How do I find out which trigger fired and caused the error?
Look at the CONTEXT field of the error. PostgreSQL includes a stack trace showing each PL/pgSQL function name, the line number, and the type of statement. For example: CONTEXT: PL/pgSQL function enforce_balance_trigger() line 8 at RAISE. If multiple triggers are defined on the table, the context will show the one that failed. You can list all triggers on a table with SELECT * FROM information_schema.triggers WHERE event_object_table = 'your_table'.
Can I catch triggered_action_exception in a PL/pgSQL EXCEPTION block?
Yes. Use WHEN triggered_action_exception THEN or the SQLSTATE form WHEN SQLSTATE '09000' THEN in an outer PL/pgSQL block. However, catching it at the trigger level requires wrapping your trigger body logic in an inner BEGIN ... EXCEPTION ... END block, since the outer function boundary already constitutes the trigger execution context.
Does a BEFORE trigger raising an exception behave differently from an AFTER trigger?
Both abort the statement and mark the transaction as failed. The practical difference is timing: a BEFORE trigger raising an exception prevents the DML statement from ever modifying rows.

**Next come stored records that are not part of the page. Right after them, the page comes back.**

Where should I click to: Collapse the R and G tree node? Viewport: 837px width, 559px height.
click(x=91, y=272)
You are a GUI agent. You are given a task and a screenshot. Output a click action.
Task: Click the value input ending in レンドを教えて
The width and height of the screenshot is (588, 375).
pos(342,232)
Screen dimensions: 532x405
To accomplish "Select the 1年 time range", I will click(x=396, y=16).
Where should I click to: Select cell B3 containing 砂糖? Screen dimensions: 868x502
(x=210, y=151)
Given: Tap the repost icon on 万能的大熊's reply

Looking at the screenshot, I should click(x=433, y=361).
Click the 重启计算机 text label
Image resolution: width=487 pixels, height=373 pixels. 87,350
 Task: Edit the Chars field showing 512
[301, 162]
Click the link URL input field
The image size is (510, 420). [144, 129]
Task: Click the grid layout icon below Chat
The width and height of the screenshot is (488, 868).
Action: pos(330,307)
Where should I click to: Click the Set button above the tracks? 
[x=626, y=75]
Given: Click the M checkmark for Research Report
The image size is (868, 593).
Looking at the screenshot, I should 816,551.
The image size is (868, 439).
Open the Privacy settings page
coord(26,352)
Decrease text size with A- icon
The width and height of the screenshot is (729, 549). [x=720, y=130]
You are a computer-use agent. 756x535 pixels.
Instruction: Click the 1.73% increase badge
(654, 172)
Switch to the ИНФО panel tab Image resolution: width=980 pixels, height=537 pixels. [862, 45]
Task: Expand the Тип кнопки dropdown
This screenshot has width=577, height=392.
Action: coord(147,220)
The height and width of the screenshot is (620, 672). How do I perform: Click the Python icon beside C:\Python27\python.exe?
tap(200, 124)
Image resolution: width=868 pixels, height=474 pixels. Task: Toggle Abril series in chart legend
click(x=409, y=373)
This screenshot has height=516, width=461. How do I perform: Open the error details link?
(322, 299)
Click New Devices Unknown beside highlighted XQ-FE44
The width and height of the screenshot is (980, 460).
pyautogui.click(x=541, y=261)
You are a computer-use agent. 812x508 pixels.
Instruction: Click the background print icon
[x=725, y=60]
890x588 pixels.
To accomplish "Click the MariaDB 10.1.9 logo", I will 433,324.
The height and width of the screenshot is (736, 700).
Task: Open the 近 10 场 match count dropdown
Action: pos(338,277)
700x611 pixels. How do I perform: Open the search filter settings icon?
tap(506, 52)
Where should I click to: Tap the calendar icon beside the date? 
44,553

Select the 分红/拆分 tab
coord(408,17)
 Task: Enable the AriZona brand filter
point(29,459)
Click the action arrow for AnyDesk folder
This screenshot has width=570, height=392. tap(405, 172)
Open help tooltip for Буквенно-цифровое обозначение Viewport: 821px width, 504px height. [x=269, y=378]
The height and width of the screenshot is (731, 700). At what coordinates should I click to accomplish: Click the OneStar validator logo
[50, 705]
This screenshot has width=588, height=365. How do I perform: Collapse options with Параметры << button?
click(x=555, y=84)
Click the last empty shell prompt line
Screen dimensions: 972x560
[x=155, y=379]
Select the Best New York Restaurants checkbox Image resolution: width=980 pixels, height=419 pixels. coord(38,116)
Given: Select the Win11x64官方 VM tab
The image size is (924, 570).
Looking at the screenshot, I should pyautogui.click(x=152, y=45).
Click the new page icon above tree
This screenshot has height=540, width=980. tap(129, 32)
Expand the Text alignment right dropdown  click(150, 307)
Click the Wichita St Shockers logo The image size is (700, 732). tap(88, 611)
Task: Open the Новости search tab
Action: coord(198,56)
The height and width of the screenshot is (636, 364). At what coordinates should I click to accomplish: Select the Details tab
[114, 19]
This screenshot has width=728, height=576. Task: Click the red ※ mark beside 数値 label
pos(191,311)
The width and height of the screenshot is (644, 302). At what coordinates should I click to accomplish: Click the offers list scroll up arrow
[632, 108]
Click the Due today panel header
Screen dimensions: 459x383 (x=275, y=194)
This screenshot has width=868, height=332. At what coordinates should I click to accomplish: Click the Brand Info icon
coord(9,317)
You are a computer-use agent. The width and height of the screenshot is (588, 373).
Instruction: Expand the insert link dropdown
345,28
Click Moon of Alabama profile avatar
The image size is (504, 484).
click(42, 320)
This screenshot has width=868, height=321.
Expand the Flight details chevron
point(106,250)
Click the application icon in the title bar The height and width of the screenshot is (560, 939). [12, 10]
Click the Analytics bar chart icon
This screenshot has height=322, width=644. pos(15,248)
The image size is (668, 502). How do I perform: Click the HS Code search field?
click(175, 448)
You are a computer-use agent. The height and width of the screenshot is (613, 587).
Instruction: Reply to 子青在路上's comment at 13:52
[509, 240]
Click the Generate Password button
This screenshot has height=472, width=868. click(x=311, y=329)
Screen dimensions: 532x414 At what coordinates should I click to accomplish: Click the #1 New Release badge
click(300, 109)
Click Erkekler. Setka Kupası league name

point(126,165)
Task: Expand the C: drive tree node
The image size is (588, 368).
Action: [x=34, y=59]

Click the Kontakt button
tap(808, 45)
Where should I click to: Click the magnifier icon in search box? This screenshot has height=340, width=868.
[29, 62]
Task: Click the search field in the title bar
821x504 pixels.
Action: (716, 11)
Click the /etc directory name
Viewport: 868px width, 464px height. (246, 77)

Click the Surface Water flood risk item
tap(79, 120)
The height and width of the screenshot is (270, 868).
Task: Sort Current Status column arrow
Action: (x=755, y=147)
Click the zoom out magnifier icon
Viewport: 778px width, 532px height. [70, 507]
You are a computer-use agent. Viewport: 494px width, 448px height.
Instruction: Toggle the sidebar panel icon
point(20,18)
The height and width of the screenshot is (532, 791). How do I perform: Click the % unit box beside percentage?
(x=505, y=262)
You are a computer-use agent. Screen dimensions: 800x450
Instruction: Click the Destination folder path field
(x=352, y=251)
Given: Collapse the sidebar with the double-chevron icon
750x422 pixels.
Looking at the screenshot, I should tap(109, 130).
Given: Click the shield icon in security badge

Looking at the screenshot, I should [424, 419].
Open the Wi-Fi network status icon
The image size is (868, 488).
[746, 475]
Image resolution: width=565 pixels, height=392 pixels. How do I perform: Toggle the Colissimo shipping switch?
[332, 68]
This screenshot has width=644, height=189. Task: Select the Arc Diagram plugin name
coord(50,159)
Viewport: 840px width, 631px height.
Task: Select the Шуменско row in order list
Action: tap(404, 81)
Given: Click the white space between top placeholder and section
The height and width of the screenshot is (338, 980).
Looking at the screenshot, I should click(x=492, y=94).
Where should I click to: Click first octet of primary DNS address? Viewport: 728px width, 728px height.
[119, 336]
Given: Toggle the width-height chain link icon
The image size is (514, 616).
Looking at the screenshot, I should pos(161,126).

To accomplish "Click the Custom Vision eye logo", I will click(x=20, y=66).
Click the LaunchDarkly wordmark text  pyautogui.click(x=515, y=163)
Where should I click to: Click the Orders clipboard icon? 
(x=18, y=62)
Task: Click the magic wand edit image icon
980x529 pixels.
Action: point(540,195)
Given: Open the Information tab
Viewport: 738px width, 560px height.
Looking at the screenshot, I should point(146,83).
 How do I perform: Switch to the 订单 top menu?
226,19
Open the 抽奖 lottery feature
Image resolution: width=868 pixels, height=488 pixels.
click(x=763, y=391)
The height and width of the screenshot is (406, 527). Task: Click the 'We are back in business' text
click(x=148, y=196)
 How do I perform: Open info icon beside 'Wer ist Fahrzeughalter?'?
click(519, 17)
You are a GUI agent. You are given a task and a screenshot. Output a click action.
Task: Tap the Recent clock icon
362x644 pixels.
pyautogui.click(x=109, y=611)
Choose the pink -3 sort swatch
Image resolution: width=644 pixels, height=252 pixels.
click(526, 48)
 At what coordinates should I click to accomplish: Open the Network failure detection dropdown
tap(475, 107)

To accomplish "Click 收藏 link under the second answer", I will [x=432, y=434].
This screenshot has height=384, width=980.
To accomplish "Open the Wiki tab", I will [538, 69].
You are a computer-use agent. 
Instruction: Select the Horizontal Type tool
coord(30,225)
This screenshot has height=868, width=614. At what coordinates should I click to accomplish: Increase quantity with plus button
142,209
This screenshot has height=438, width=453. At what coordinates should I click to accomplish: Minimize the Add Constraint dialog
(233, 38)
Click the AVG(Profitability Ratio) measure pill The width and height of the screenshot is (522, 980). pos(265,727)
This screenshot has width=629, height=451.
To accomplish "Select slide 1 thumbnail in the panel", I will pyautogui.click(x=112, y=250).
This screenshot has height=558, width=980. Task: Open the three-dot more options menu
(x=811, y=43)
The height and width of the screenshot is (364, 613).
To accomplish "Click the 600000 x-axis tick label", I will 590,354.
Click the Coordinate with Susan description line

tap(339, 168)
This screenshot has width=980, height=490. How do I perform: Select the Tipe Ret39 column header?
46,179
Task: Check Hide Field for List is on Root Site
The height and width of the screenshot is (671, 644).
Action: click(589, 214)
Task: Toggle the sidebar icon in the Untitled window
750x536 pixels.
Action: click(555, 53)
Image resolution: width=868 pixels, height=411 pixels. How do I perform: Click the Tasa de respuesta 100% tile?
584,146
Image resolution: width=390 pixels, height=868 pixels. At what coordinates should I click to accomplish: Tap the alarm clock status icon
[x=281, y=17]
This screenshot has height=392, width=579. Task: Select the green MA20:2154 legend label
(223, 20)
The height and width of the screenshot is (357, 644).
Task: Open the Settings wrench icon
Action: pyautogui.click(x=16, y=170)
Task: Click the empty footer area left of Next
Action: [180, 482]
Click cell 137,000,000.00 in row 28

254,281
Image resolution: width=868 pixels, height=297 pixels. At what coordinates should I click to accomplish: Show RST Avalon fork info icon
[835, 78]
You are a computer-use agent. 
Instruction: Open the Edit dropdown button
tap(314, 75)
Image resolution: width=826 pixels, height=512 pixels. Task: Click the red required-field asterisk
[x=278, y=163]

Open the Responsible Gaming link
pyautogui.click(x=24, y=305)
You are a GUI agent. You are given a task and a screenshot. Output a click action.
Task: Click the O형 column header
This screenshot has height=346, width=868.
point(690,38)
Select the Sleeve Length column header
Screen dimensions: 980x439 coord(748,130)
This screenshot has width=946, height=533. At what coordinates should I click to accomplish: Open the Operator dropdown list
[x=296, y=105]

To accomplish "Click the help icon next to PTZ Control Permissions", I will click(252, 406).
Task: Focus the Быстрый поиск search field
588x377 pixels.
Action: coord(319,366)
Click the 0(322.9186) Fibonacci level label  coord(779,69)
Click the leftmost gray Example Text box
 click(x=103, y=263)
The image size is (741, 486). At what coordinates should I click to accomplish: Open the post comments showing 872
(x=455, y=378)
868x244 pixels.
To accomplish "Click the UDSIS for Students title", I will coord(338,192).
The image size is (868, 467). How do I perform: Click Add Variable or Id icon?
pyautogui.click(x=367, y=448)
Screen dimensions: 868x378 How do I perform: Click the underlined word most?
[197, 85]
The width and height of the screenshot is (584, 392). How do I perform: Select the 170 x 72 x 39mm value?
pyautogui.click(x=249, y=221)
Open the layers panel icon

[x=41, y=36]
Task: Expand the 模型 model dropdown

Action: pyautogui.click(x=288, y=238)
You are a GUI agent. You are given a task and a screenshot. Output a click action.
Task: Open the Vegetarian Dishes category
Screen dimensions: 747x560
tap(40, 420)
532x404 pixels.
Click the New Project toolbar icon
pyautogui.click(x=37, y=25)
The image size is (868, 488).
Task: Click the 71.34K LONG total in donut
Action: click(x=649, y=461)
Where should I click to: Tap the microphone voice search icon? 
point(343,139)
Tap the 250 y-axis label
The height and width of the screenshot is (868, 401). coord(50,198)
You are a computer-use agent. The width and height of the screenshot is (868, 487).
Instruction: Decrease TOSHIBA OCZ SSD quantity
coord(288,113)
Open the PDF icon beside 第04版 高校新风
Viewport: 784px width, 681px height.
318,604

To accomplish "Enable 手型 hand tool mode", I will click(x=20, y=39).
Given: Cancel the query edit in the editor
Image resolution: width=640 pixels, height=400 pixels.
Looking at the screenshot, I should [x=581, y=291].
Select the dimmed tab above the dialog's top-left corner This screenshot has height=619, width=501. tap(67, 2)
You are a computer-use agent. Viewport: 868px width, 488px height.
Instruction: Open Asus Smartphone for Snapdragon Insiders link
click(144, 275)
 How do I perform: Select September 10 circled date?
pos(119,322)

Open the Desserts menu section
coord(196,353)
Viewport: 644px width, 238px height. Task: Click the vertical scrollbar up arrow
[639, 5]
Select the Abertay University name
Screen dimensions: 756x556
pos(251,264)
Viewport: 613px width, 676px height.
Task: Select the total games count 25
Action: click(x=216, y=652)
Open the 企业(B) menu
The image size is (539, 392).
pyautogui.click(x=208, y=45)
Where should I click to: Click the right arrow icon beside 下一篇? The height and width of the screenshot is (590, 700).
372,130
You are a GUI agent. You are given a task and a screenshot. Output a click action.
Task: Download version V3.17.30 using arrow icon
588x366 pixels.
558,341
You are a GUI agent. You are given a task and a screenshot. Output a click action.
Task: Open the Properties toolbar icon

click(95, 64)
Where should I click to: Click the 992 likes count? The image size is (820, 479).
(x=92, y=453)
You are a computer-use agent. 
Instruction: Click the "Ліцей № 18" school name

An AFTER trigger raising an exception fires after the rows are tentatively written but before the statement completes — PostgreSQL rolls back those row changes as part of the statement-level abort. Either way, the result is the same from the client's perspective: the statement fails with 09000 (or the inner SQLSTATE), and the transaction must be rolled back.